Avonex Side Effects

Generic Name: interferon beta-1a

Please note - some side effects for Avonex may not be reported. Always consult your doctor or healthcare specialist for medical advice. You may also report side effects to the FDA at http://www.fda.gov/medwatch/ or 1-800-FDA-1088 (1-800-332-1088).

Side Effects of Avonex - for the Consumer

Avonex

All medicines may cause side effects, but many people have no, or minor, side effects. Check with your doctor if any of these most COMMON side effects persist or become bothersome when using Avonex:

Flu-like symptoms (eg, headache, tiredness, fever, chills, back pain, muscle aches, weakness); pain, redness, or swelling at the injection site; stomach pain.

Severe allergic reactions (rash; hives; itching; difficulty breathing; tightness in the chest; swelling of the mouth, face, lips, or tongue); change in vision; chest pain; dark urine; depression; easy bruising or bleeding; extreme tiredness or weakness; fast or irregular heartbeat; feeling cold or hot all the time; increased urination at night; infection at the injection site; seizures; shortness of breath; suicidal thoughts or behaviors; swollen ankles; unexplained change in weight; yellowing of the eyes or skin.

Avonex Prefilled Syringes

All medicines may cause side effects, but many people have no, or minor, side effects. Check with your doctor if any of these most COMMON side effects persist or become bothersome when using Avonex Prefilled Syringes:

Drowsiness; flu-like symptoms (eg, headache, tiredness, fever, chills, back pain, muscle aches, weakness); pain, redness, or swelling at the injection site; stomach pain.

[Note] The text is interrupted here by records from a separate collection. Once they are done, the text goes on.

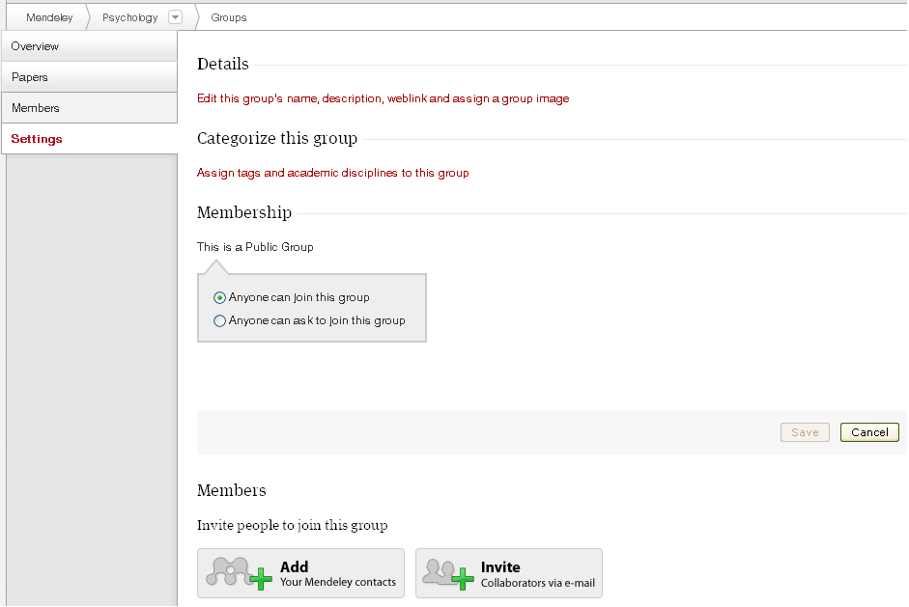Add your Mendeley contacts to group
The image size is (909, 607).
338,573
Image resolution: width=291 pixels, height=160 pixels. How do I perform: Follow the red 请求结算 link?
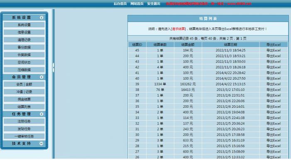coord(179,29)
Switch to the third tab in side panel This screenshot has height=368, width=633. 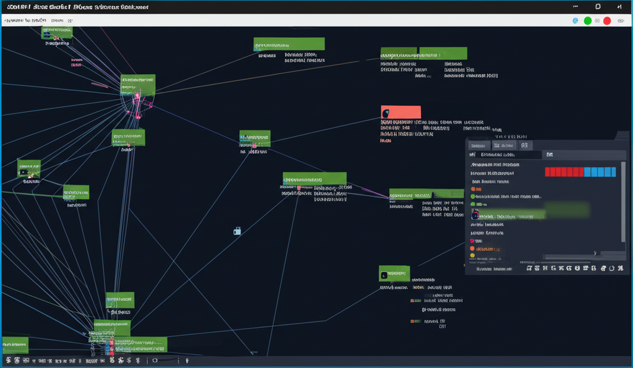(524, 145)
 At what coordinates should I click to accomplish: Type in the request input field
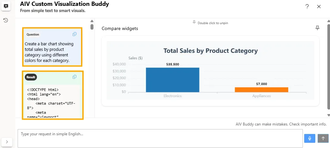tap(160, 138)
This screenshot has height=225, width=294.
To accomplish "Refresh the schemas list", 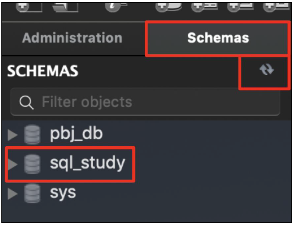I will coord(266,70).
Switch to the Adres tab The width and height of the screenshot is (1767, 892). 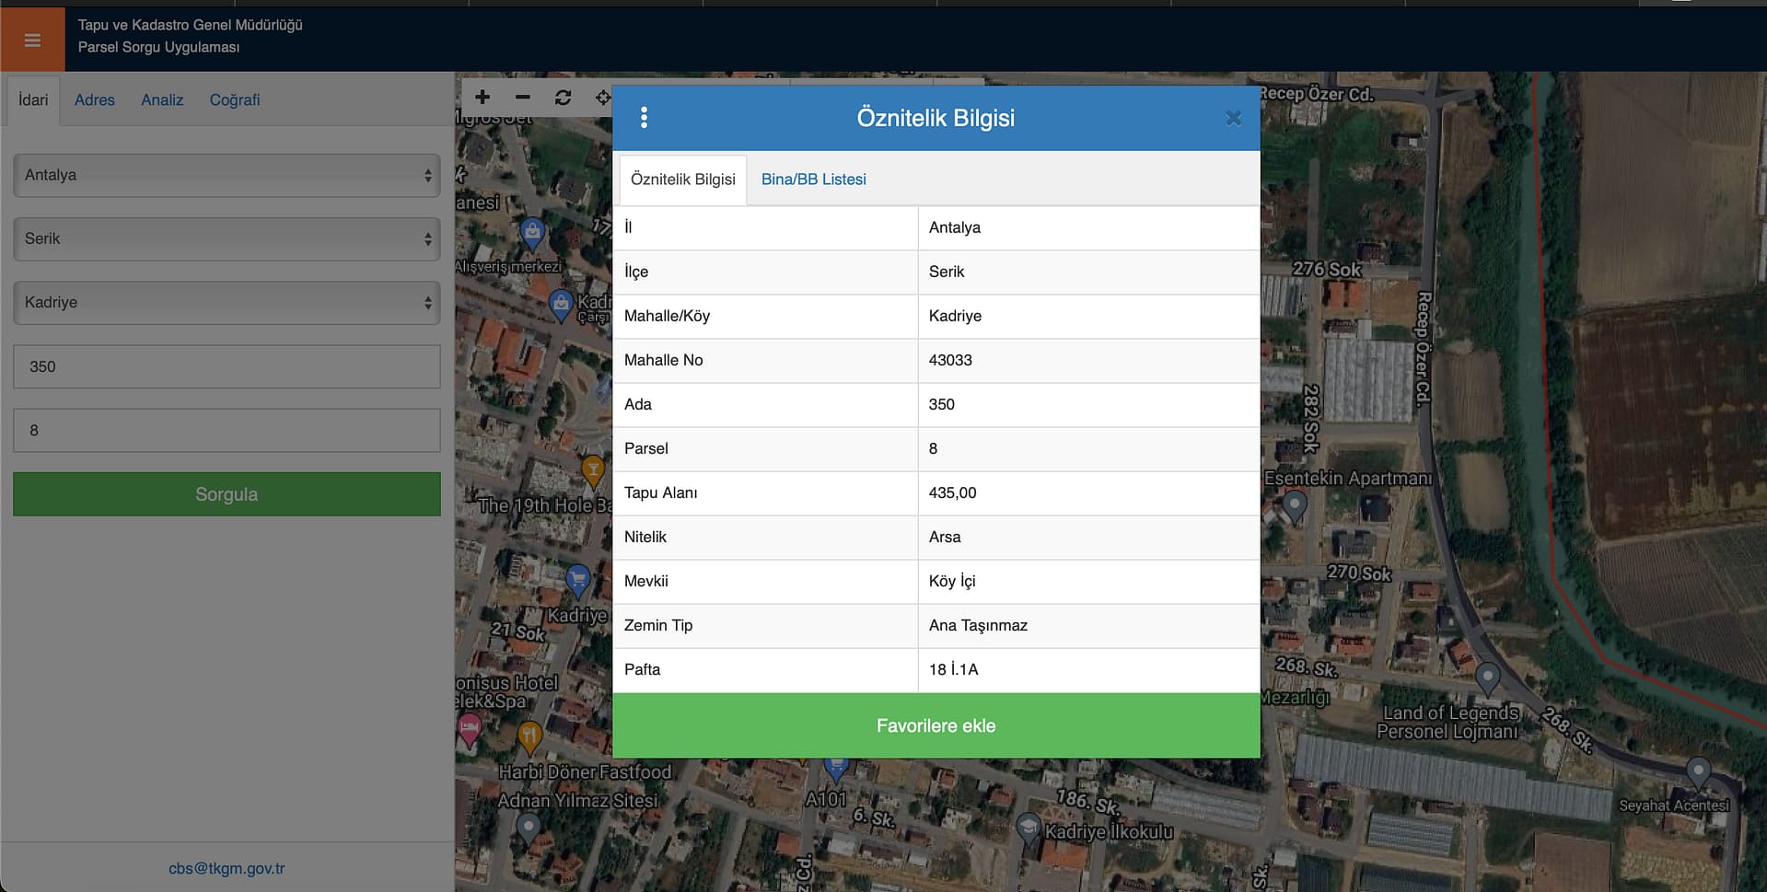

Severe allergic reactions (rash; hives; itching; difficulty breathing; tightness in the chest; swelling of the mouth, face, lips, or tongue); change in vision; chest pain; dark urine; depression; easy bruising or bleeding; extreme tiredness or weakness; fast or irregular heartbeat; feeling cold or hot all the time; increased urination at night; infection at the injection site; seizures; shortness of breath; suicidal thoughts or behaviors; swollen ankles; unexplained change in weight; yellowing of the eyes or skin.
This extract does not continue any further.